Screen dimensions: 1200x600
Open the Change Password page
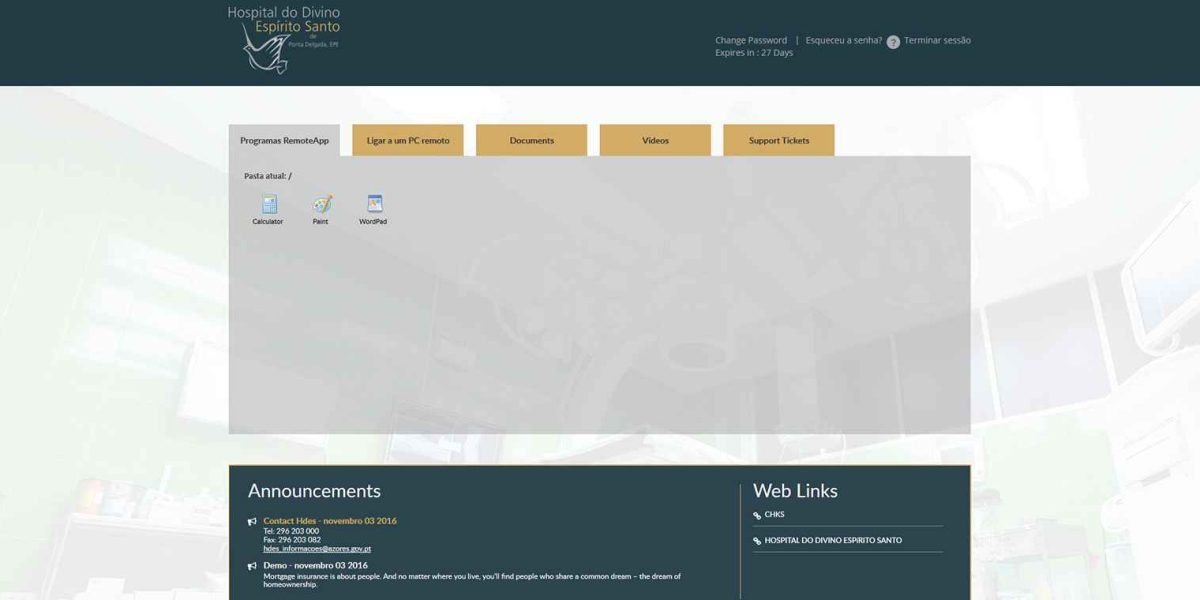(x=750, y=40)

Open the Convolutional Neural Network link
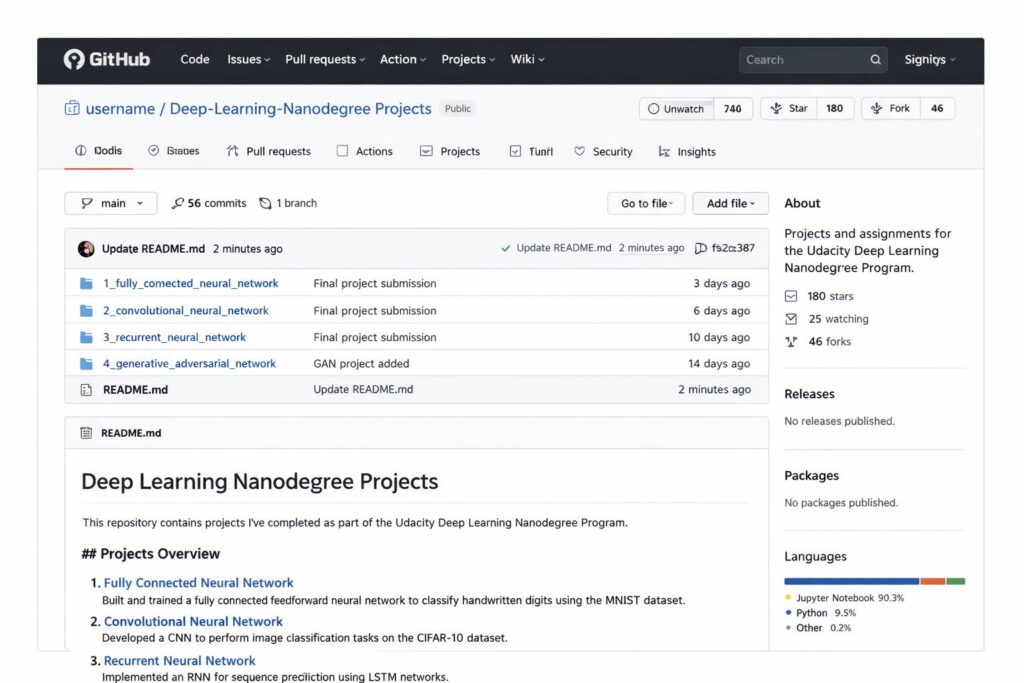coord(193,621)
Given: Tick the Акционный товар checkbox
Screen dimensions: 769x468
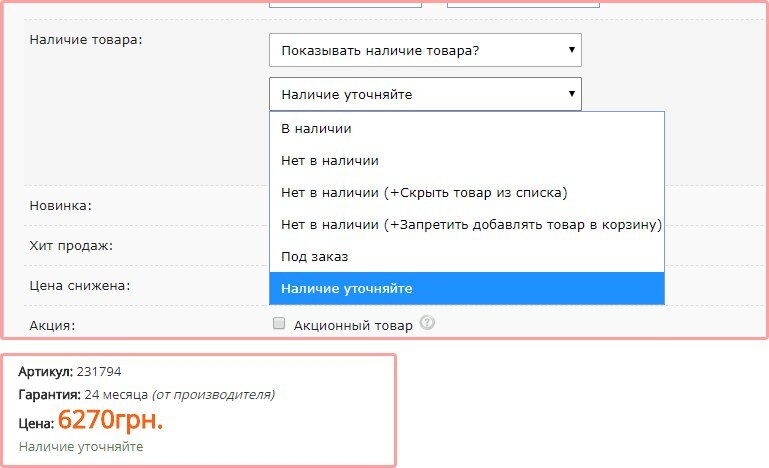Looking at the screenshot, I should 279,323.
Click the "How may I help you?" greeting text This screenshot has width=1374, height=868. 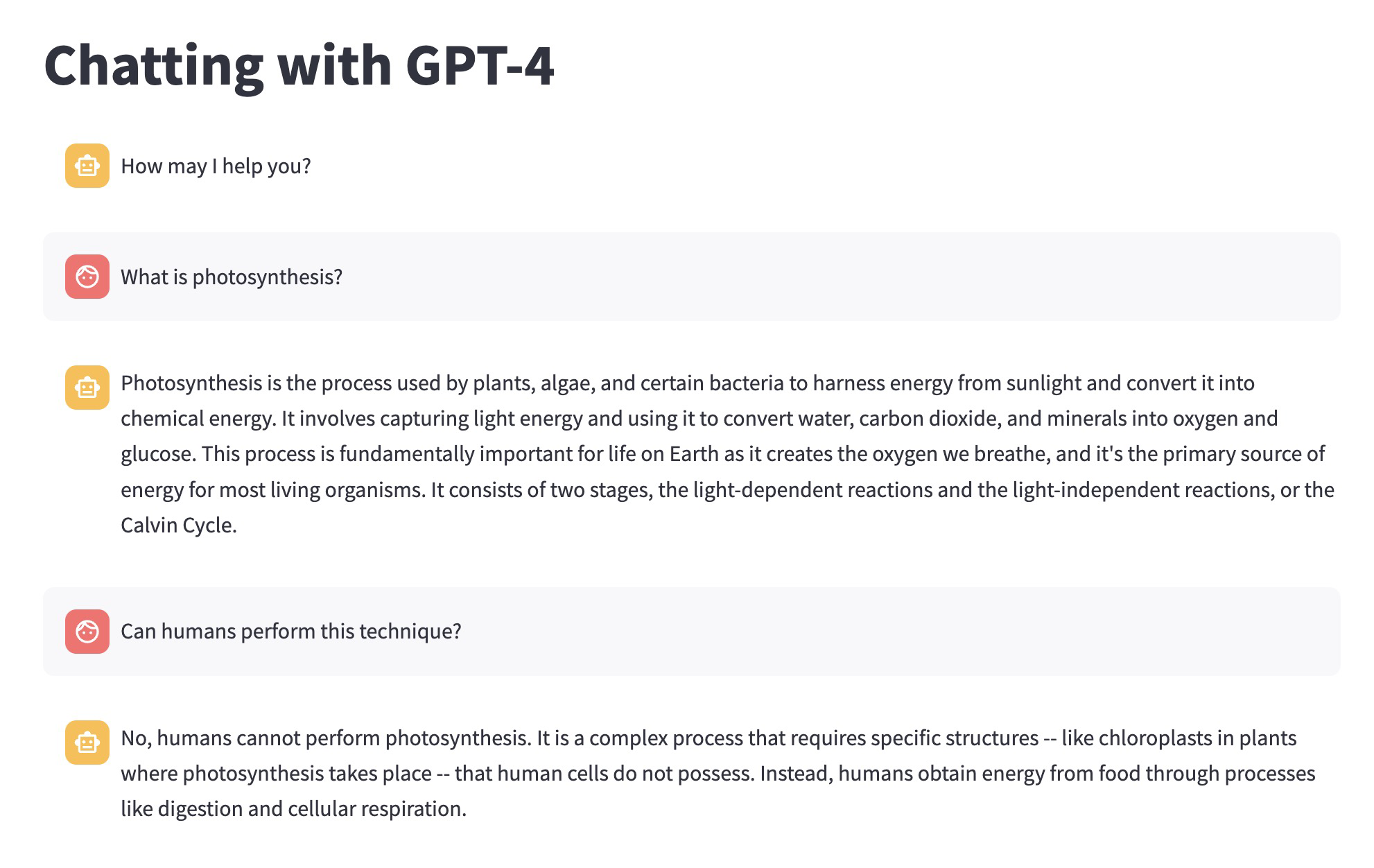click(216, 166)
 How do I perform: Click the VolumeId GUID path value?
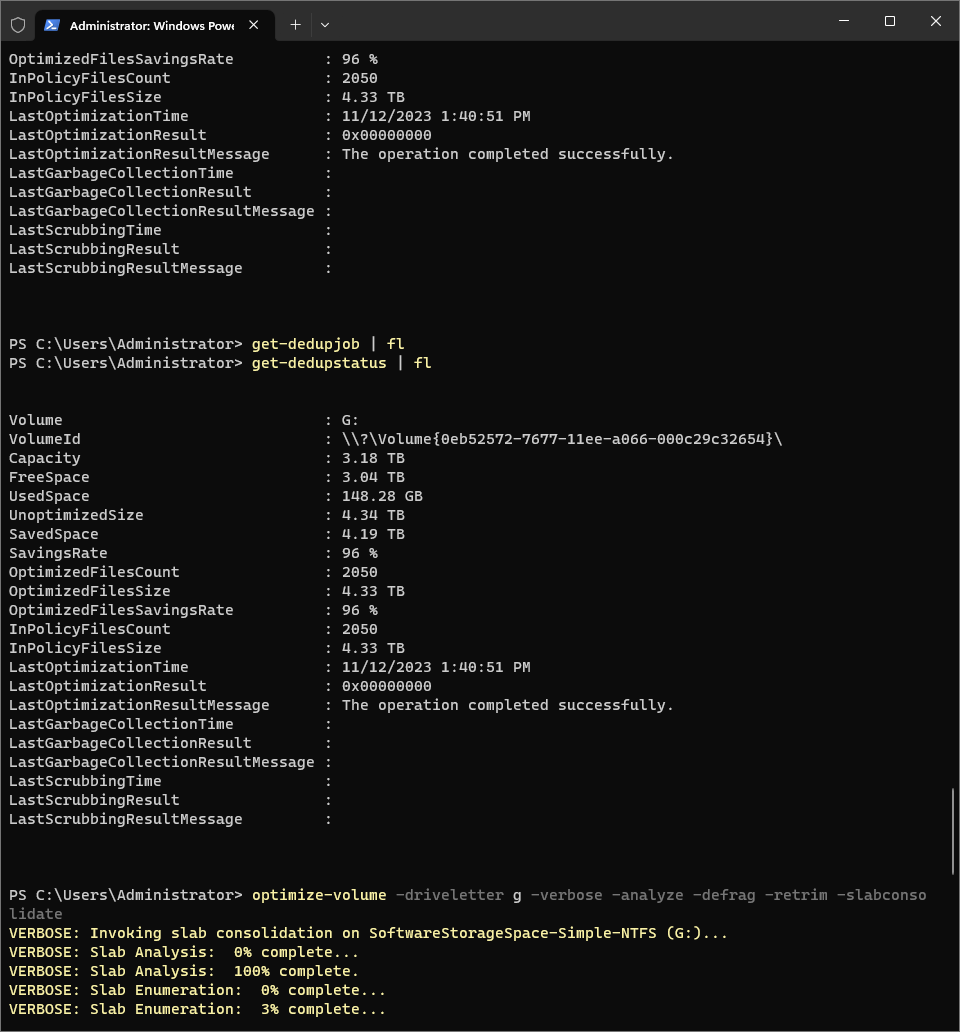561,439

···

Task description
Please write out, word for word, only the lines from the one holding "How do I perform: Click" through the end of the records above, with both end lines included and the pictures dropped.

Expected answer
 How do I perform: Click the VolumeId GUID path value?
561,439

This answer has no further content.